*** Supplied information ***
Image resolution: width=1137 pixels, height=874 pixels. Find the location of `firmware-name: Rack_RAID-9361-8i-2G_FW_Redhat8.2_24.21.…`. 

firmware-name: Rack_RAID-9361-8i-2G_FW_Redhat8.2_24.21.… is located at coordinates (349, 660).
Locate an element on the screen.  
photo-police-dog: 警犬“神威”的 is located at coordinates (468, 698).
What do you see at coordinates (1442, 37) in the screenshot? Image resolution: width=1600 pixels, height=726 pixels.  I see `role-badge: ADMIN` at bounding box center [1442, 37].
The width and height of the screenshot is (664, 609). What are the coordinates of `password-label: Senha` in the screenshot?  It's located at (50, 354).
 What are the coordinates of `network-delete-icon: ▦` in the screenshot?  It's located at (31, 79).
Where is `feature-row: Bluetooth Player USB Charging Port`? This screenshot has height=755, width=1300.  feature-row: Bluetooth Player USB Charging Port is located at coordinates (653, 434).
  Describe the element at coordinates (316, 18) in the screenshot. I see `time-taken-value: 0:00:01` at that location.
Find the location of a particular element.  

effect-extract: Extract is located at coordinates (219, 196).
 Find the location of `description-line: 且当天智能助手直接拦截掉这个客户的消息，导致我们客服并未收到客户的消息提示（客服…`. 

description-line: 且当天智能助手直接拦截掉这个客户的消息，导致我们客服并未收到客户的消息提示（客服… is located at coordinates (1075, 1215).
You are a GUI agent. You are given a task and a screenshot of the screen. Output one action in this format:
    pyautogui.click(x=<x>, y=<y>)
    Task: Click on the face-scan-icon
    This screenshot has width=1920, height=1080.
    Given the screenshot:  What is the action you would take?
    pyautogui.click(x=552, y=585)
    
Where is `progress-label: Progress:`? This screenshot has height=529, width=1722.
*** End of Supplied information ***
**Exercise brief:** Rewrite the listing with "Image resolution" changed to "Screen resolution" everywhere it appears, leaving every other part as it is.

**Answer space:**
Screen resolution: width=1137 pixels, height=874 pixels. Find the location of `firmware-name: Rack_RAID-9361-8i-2G_FW_Redhat8.2_24.21.…`. 

firmware-name: Rack_RAID-9361-8i-2G_FW_Redhat8.2_24.21.… is located at coordinates (349, 660).
Locate an element on the screen.  
photo-police-dog: 警犬“神威”的 is located at coordinates (468, 698).
What do you see at coordinates (1442, 37) in the screenshot? Screen resolution: width=1600 pixels, height=726 pixels.  I see `role-badge: ADMIN` at bounding box center [1442, 37].
The width and height of the screenshot is (664, 609). What are the coordinates of `password-label: Senha` in the screenshot?  It's located at (50, 354).
 What are the coordinates of `network-delete-icon: ▦` in the screenshot?  It's located at (31, 79).
Where is `feature-row: Bluetooth Player USB Charging Port`? This screenshot has height=755, width=1300.  feature-row: Bluetooth Player USB Charging Port is located at coordinates (653, 434).
  Describe the element at coordinates (316, 18) in the screenshot. I see `time-taken-value: 0:00:01` at that location.
Find the location of a particular element.  

effect-extract: Extract is located at coordinates (219, 196).
 Find the location of `description-line: 且当天智能助手直接拦截掉这个客户的消息，导致我们客服并未收到客户的消息提示（客服…`. 

description-line: 且当天智能助手直接拦截掉这个客户的消息，导致我们客服并未收到客户的消息提示（客服… is located at coordinates (1075, 1215).
You are a GUI agent. You are given a task and a screenshot of the screen. Output one action in this format:
    pyautogui.click(x=<x>, y=<y>)
    Task: Click on the face-scan-icon
    This screenshot has width=1920, height=1080.
    Given the screenshot:  What is the action you would take?
    pyautogui.click(x=552, y=585)
    
Where is `progress-label: Progress:`? This screenshot has height=529, width=1722.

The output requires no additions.